Les témoignages archéologiques les plus anciens, quelques silex taillés, quelques poteries néolithiques, des amas de coquillages consommés, des pierres levées sur l'estran, attestent de l'utilisation des ressources marines par les littoraux. C'est dans les ruines du prieuré de Penlan que furent d'ailleurs mises au jour des coquilles Saint-Jacques. Cependant, les premières traces écrites de Trébeurden, témoignent d'abord de la qualité de son mouillage fréquenté depuis le Moyen-Âge par les navigateurs reliant le monde scandinave à la Méditerranée. L'Île Milliau protège l'anse des vents de sud-ouest mais n'écarte pas les vents de nord-ouest.

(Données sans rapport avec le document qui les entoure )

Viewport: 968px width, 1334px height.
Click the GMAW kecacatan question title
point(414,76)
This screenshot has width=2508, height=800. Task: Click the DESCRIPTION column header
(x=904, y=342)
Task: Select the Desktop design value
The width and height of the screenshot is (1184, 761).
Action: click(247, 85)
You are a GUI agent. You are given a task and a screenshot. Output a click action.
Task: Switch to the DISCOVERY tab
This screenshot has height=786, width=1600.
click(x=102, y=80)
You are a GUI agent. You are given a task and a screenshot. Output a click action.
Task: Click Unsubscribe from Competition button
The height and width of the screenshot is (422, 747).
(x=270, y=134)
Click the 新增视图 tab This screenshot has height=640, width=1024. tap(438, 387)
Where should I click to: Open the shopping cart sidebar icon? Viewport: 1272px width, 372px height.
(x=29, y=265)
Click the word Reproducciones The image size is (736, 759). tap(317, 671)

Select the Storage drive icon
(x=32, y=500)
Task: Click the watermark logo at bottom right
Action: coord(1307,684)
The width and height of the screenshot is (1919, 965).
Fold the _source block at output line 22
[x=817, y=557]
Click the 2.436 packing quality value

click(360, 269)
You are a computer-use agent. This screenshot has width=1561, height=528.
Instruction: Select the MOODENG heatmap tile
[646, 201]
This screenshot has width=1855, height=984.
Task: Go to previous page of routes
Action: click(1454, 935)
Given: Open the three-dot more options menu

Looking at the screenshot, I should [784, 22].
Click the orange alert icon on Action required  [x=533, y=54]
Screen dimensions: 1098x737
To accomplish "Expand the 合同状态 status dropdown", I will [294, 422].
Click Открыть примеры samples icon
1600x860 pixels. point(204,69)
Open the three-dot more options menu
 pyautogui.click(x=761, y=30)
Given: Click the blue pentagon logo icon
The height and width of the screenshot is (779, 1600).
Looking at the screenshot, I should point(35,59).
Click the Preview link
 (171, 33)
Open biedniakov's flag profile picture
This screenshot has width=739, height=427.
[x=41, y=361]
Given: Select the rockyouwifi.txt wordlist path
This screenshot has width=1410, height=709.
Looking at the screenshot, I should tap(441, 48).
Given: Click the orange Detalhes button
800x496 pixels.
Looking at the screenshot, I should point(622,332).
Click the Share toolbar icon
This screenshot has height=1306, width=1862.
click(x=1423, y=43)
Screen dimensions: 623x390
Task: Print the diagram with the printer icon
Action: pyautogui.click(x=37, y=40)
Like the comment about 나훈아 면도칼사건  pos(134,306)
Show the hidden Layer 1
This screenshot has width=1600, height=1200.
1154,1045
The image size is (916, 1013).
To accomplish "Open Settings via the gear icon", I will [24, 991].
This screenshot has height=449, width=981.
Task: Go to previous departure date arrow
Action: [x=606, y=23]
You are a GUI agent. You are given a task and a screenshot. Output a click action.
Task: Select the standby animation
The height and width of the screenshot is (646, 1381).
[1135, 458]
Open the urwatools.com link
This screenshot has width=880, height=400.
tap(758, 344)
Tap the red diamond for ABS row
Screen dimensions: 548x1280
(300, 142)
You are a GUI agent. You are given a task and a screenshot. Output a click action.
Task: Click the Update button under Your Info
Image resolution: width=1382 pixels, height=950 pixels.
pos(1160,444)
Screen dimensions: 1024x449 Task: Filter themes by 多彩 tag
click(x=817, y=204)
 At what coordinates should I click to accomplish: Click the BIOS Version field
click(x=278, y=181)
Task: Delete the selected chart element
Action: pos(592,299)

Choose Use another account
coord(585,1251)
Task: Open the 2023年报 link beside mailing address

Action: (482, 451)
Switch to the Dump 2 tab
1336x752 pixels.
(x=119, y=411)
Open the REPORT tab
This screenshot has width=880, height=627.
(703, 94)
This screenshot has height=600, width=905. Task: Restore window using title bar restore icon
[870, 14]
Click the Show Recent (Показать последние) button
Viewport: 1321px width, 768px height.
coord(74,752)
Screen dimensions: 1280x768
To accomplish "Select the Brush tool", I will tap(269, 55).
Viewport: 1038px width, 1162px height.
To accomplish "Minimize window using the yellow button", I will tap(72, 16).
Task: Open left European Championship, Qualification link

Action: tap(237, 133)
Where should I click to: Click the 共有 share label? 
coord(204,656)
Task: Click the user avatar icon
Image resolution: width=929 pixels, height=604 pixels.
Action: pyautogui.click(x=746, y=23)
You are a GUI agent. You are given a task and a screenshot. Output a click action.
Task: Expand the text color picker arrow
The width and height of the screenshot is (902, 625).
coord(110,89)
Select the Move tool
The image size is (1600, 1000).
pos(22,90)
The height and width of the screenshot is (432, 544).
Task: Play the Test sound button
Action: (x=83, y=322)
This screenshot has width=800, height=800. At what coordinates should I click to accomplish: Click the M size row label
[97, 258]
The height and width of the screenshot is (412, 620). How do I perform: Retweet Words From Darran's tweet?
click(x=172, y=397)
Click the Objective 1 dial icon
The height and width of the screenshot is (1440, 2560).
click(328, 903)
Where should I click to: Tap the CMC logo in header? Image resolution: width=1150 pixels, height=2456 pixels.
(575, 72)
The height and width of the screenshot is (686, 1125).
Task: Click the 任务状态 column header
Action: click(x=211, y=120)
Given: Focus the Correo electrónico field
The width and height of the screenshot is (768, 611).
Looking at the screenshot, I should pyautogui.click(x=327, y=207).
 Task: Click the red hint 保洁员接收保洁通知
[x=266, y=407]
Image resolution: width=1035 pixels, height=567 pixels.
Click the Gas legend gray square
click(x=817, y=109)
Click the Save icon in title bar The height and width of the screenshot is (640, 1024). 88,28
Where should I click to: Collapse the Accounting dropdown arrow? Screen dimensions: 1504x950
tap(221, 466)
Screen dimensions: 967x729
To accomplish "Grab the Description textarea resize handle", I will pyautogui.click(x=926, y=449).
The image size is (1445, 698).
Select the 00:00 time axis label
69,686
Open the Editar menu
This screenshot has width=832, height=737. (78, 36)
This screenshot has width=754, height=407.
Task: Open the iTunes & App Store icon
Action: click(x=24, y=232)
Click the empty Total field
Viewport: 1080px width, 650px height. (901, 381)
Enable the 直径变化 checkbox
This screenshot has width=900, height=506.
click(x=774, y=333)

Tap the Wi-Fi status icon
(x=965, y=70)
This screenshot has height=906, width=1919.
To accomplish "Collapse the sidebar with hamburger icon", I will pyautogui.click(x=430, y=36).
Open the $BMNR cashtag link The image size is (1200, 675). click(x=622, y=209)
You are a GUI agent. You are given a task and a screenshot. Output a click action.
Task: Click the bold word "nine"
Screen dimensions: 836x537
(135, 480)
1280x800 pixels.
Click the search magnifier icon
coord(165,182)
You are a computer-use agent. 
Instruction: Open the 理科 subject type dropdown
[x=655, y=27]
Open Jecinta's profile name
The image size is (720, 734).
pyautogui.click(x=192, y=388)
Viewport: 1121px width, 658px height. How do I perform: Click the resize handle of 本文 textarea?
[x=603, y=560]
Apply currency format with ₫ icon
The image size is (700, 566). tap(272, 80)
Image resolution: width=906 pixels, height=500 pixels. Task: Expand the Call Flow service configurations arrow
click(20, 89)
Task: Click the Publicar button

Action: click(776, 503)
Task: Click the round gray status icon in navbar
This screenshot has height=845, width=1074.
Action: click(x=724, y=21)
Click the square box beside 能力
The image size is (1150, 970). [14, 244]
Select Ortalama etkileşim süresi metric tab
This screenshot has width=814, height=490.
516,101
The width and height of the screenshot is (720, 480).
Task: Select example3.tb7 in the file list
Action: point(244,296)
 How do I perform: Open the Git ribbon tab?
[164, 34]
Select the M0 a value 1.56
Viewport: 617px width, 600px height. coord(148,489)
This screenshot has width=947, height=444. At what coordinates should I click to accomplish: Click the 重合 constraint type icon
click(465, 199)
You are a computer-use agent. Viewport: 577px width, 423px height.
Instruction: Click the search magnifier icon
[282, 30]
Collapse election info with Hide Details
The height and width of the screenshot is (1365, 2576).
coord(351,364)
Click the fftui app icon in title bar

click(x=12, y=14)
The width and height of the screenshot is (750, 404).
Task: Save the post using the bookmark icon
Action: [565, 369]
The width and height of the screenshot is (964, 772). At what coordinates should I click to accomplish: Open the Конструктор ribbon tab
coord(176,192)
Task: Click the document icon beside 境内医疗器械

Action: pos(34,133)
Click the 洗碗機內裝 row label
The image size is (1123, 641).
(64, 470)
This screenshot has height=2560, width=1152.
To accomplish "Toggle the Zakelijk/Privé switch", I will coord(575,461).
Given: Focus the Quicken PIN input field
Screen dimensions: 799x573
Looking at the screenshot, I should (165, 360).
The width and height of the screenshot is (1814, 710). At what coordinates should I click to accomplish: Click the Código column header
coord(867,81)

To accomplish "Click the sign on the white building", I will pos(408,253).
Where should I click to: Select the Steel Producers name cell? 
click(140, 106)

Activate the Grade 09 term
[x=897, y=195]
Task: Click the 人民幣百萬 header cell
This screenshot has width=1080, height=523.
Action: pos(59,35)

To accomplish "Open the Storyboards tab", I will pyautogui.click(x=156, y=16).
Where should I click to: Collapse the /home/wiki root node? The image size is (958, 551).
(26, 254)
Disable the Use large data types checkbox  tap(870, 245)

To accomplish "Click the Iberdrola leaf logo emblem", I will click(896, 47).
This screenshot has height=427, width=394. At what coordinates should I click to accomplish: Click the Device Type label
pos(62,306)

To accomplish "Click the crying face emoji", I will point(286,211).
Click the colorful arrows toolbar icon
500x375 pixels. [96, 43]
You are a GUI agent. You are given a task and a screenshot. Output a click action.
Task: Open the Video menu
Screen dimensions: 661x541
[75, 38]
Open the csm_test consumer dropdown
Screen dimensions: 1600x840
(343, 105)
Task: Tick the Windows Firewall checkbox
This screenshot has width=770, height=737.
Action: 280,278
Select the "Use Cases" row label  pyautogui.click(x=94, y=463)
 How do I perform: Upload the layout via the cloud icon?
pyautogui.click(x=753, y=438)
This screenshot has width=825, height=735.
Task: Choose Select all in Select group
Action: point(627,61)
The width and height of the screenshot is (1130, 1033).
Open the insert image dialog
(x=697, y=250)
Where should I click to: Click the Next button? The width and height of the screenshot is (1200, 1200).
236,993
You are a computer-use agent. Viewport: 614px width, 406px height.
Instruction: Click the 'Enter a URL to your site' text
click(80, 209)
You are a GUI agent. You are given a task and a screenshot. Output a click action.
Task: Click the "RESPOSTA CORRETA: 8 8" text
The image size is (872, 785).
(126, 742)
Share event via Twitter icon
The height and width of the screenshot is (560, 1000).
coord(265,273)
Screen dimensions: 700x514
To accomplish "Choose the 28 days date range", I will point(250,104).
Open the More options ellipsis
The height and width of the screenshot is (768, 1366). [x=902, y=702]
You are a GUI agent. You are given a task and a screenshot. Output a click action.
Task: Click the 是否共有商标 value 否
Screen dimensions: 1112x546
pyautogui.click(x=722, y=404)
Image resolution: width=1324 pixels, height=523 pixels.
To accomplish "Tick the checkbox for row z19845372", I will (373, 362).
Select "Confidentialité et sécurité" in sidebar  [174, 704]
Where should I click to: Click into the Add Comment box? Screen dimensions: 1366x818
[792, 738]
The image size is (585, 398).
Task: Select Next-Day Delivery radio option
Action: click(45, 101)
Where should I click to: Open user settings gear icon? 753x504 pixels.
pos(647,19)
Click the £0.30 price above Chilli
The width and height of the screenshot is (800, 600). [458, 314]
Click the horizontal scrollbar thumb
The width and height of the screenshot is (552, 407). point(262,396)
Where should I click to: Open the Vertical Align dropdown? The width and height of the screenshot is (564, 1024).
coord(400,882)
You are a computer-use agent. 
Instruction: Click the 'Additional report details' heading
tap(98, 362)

L'exploitation du goémon représente un usage attesté dés le 18ème siècle. L'exploitation du granite sur les rochers de l'estran au nord de Lankerellec a laissé des traces tant sur le terrain que dans les textes. Elle a cessé peu avant la guerre de 1939 et n'avait pas affecté le sud de la commune. Le développement du cabotage et de la pêche côtière, au cours du 19ème siècle, a permit la construction en 1887 de la cale débarcadère de Trozoul, rehaussée en 1931.
L'essor du tourisme balnéaire à partir de 1880 et autour du 1er quart du 20ème siècle, a initié l'urbanisation progressive du littoral, cependant peu construit avant 1900 - sans qu'aucun aménagement littoral spécifique ait été entrepris. C'est surtout entre les deux guerres que le tourisme a modelé le paysage littoral, avec des aménagements importants : construction de grands hôtels, édification de murs littoraux, création du grand lotissement de Lankerellec. Le tourisme est aujourd'hui l'activité principale de Trébeurden avec la création du nouveau port de plaisance en eau profonde dans les années 1980.